Laurent Demanze | Les Essais (2015)
Ce livre, je voudrais le placer sous le signe de Bouvard et Pécuchet.
Car bien des écrivains contemporains leur ont emboîté le pas pour braconner avec gourmandise sur les territoires de la science.
« Une encyclopédie critique en farce », c’est ainsi que Flaubert désignait son roman pour dire que la pulsion de savoir ne va pas sans le soupçon du scepticisme ni le rire de l’idiotie.
À la manière de l’autodidacte ou de l’amateur, l’écrivain répond aujourd’hui à l’ambition autrefois revendiquée par Italo Calvino : il relie les champs du savoir, renoue ensemble les disciplines dispersées et oppose à l’intimidation des discours spécialisés une curiosité vagabonde.
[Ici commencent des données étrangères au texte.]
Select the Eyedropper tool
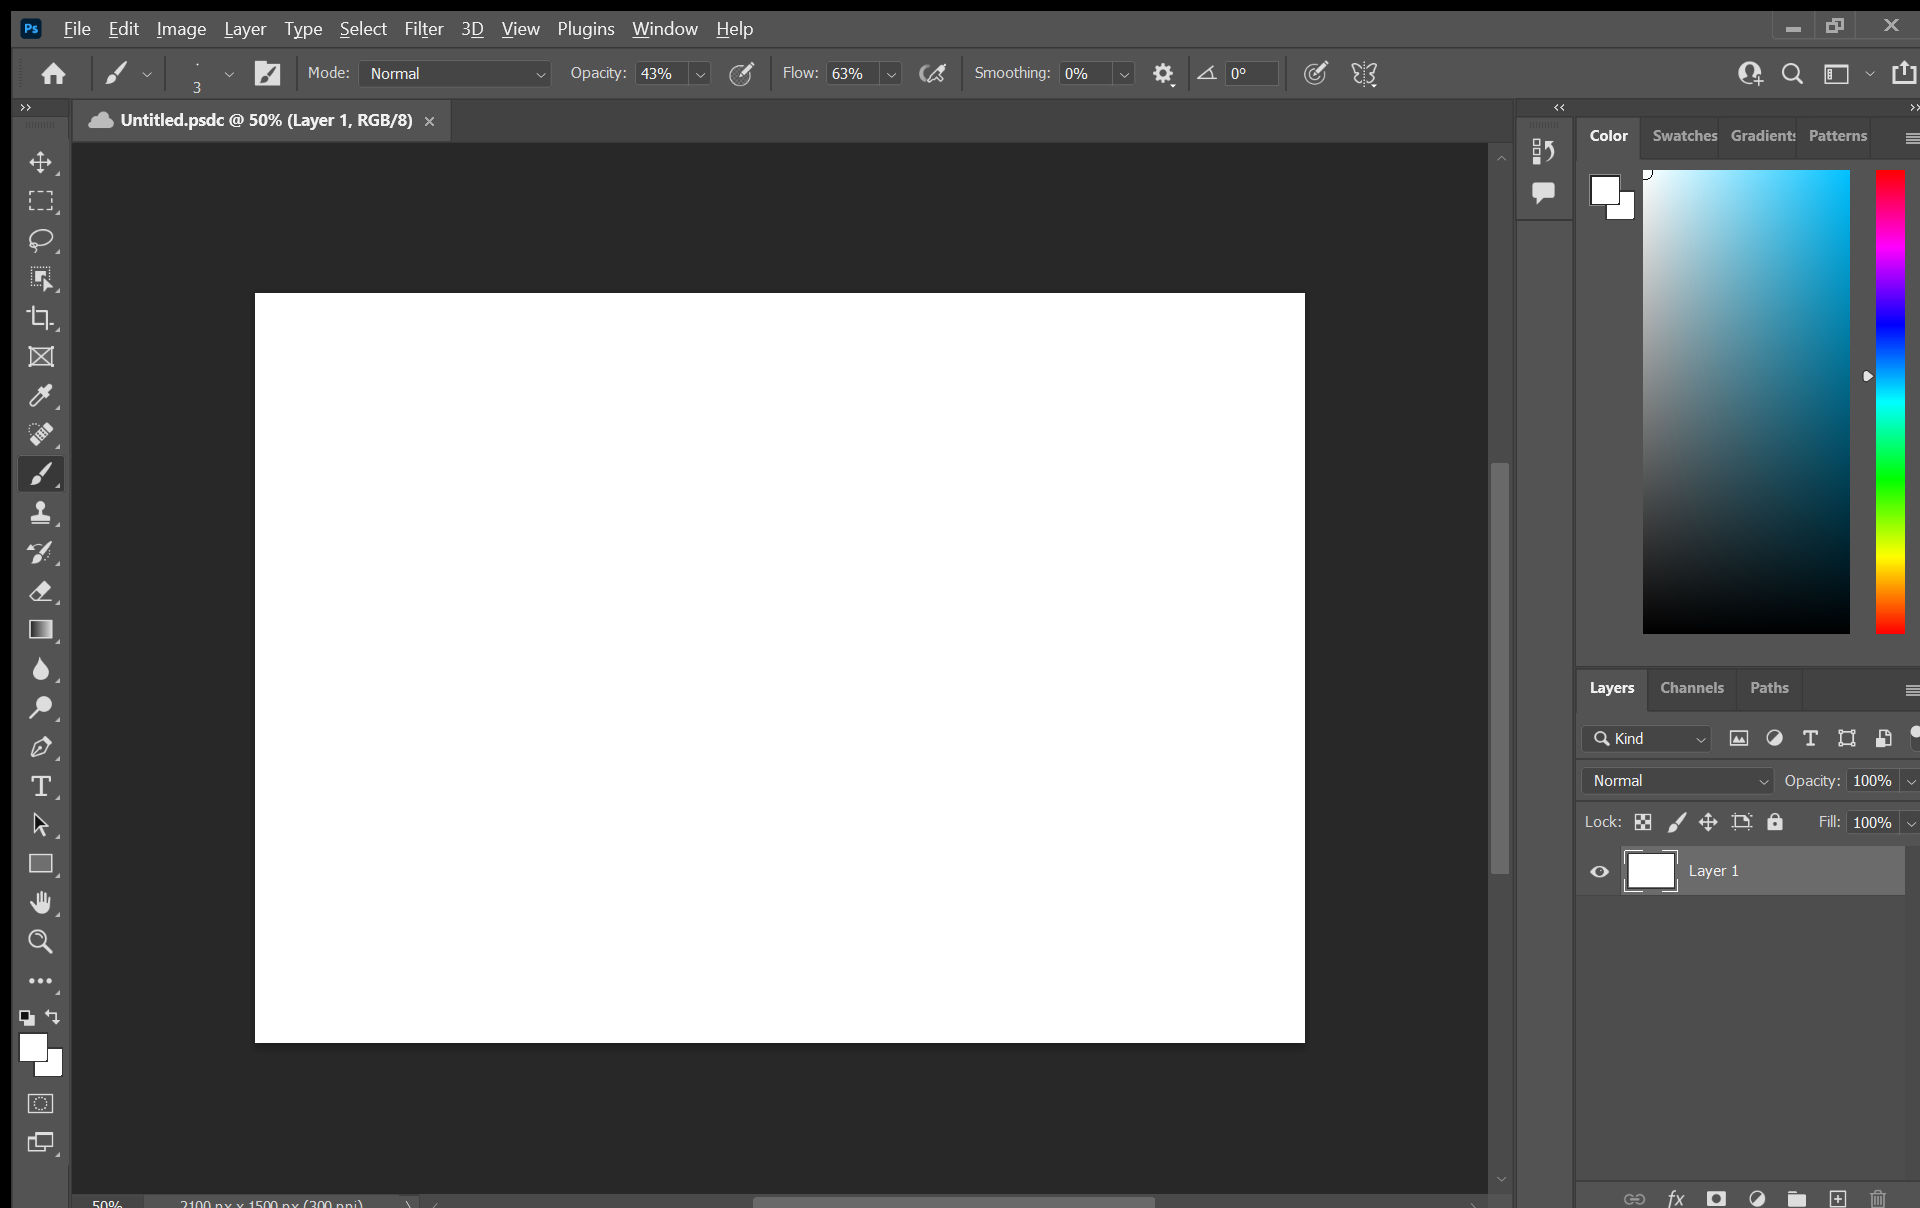 coord(41,396)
Manière de dire que la littérature, si elle a renoncé à son magistère d’autrefois, affirme contre l’autorité du savant une démocratie du savoir.
Dictionnaires capricieux et encyclopédies lacunaires, ivresse de la liste et folie de l’inventaire : l’époque cède volontiers à l’encyclomanie.
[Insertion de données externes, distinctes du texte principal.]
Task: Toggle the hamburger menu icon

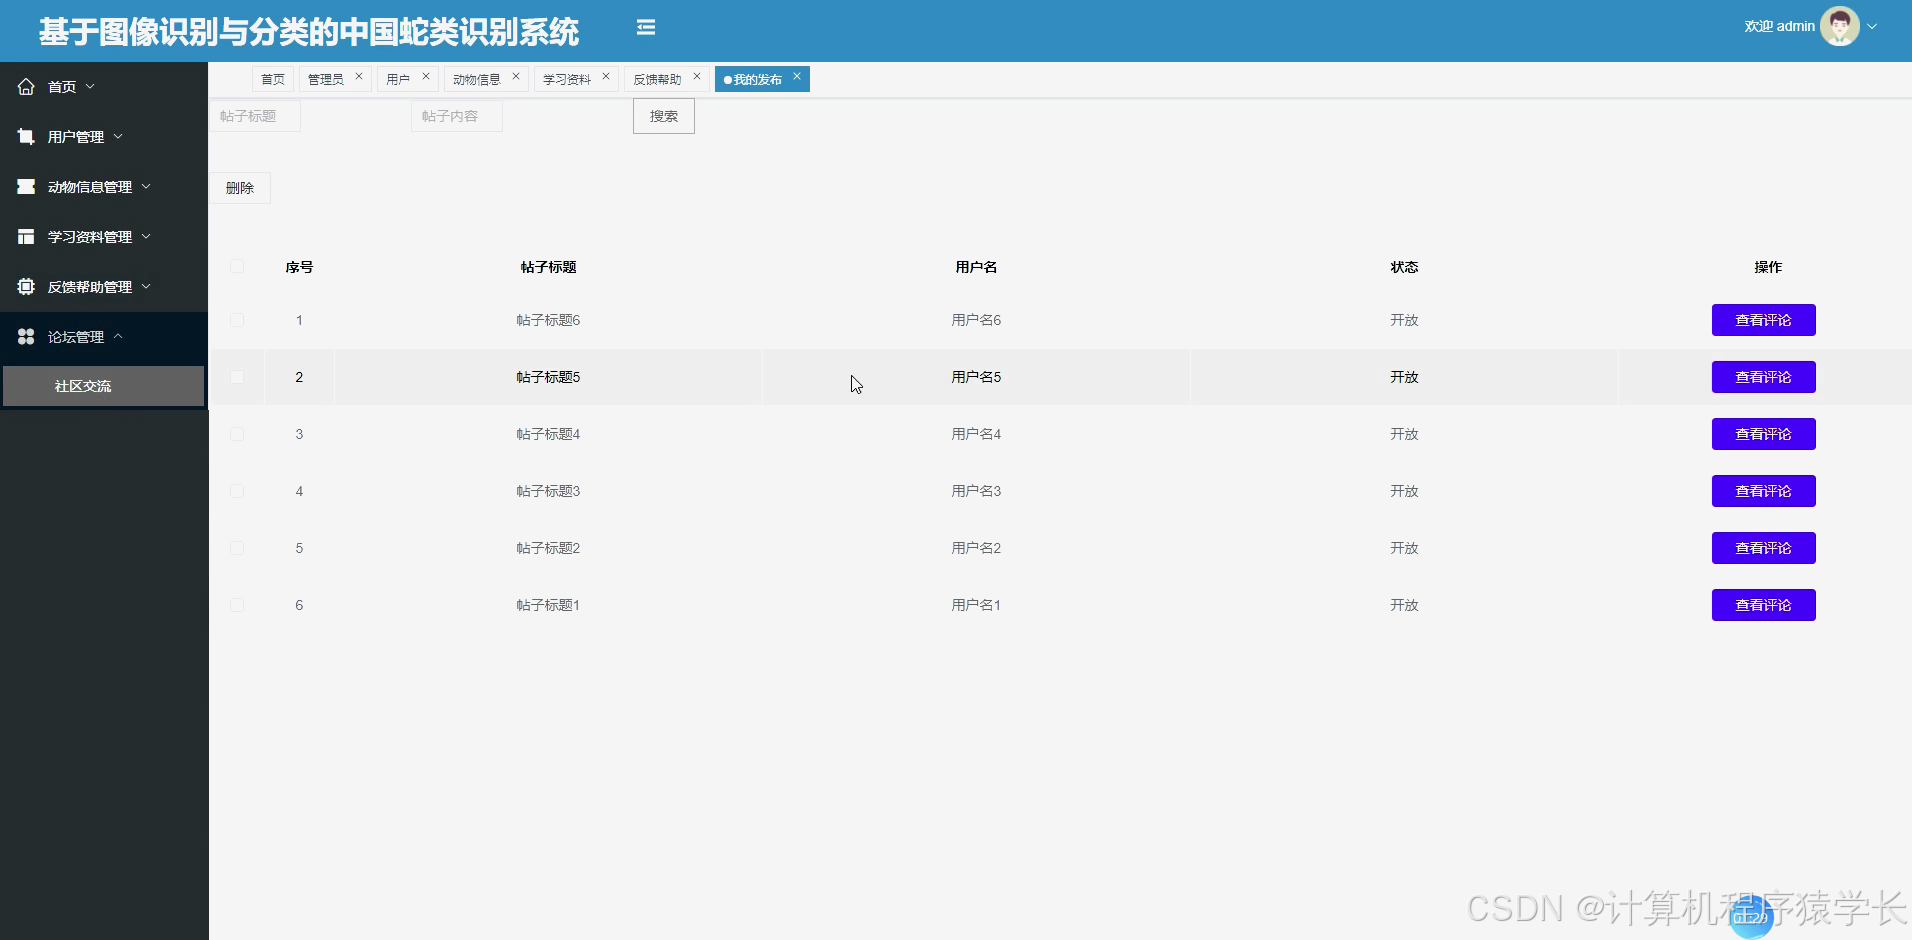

À rebours du désir de totalité et de la frénésie de l’archive, les écrivains contemporains composent des encyclopédies fragmentaires et ouvertes pour dire l’exigence de la lacune et la nécessité de l’inachevable.
Raymond Queneau et Georges Perec, Gérard Macé et Pascal Quignard, Olivier Rolin et Pierre Senges : voilà quelques-uns des auteurs que je réunis dans cette collection de lectures, qui font de l’encyclopédie un puissant fictionnaire et rappellent la teneur de savoir de la littérature. À défaut de rassembler la totalité des savoirs, ces fictions encyclopédiques élaborent un art de l’oubli, qui a sans doute partie liée avec la sagesse.
Un bel essai de Laurent Demanze rend hommage aux récits contemporains qui s’aventurent sur le terrain des sciences.